### Try it
Print the following listing line for line, without altering any character.

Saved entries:
● ● ● ●
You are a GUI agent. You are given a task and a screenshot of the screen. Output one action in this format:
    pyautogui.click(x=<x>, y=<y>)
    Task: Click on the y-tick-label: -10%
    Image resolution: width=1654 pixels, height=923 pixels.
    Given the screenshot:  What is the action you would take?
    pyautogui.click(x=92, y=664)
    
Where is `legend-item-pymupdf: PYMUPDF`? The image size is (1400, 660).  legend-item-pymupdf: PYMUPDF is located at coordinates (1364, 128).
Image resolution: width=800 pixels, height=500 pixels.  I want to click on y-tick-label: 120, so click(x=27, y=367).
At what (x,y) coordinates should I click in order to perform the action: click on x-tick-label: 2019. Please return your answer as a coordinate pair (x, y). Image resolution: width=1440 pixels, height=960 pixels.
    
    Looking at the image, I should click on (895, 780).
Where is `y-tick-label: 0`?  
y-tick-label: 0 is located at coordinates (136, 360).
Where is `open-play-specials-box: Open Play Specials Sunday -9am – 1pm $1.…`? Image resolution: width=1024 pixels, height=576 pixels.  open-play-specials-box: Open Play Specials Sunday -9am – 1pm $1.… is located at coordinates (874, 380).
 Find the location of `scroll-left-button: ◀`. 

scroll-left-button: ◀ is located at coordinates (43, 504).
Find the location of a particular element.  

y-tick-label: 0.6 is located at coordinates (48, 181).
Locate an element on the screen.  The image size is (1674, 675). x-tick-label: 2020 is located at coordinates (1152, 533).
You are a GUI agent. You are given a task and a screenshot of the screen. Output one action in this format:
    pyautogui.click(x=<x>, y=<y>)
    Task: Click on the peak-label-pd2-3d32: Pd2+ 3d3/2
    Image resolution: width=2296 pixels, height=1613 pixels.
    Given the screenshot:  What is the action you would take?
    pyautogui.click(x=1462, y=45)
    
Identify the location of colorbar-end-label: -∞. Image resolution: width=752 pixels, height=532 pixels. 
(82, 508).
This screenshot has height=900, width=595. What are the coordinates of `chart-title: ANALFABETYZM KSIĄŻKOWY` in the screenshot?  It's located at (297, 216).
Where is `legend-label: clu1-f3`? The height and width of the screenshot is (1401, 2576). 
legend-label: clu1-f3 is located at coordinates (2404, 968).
● ● ● ●
### Answer to this exercise
You are a GUI agent. You are given a task and a screenshot of the screen. Output one action in this format:
    pyautogui.click(x=<x>, y=<y>)
    Task: Click on the y-tick-label: -10%
    Image resolution: width=1654 pixels, height=923 pixels.
    Given the screenshot:  What is the action you would take?
    pyautogui.click(x=92, y=664)
    
Where is `legend-item-pymupdf: PYMUPDF`? The image size is (1400, 660).  legend-item-pymupdf: PYMUPDF is located at coordinates (1364, 128).
Image resolution: width=800 pixels, height=500 pixels.  I want to click on y-tick-label: 120, so click(x=27, y=367).
At what (x,y) coordinates should I click in order to perform the action: click on x-tick-label: 2019. Please return your answer as a coordinate pair (x, y). Image resolution: width=1440 pixels, height=960 pixels.
    
    Looking at the image, I should click on (895, 780).
Where is `y-tick-label: 0`?  
y-tick-label: 0 is located at coordinates (136, 360).
Where is `open-play-specials-box: Open Play Specials Sunday -9am – 1pm $1.…`? Image resolution: width=1024 pixels, height=576 pixels.  open-play-specials-box: Open Play Specials Sunday -9am – 1pm $1.… is located at coordinates (874, 380).
 Find the location of `scroll-left-button: ◀`. 

scroll-left-button: ◀ is located at coordinates (43, 504).
Find the location of a particular element.  

y-tick-label: 0.6 is located at coordinates (48, 181).
Locate an element on the screen.  The image size is (1674, 675). x-tick-label: 2020 is located at coordinates (1152, 533).
You are a GUI agent. You are given a task and a screenshot of the screen. Output one action in this format:
    pyautogui.click(x=<x>, y=<y>)
    Task: Click on the peak-label-pd2-3d32: Pd2+ 3d3/2
    Image resolution: width=2296 pixels, height=1613 pixels.
    Given the screenshot:  What is the action you would take?
    pyautogui.click(x=1462, y=45)
    
Identify the location of colorbar-end-label: -∞. Image resolution: width=752 pixels, height=532 pixels. 
(82, 508).
This screenshot has height=900, width=595. What are the coordinates of `chart-title: ANALFABETYZM KSIĄŻKOWY` in the screenshot?  It's located at (297, 216).
Where is `legend-label: clu1-f3`? The height and width of the screenshot is (1401, 2576). 
legend-label: clu1-f3 is located at coordinates (2404, 968).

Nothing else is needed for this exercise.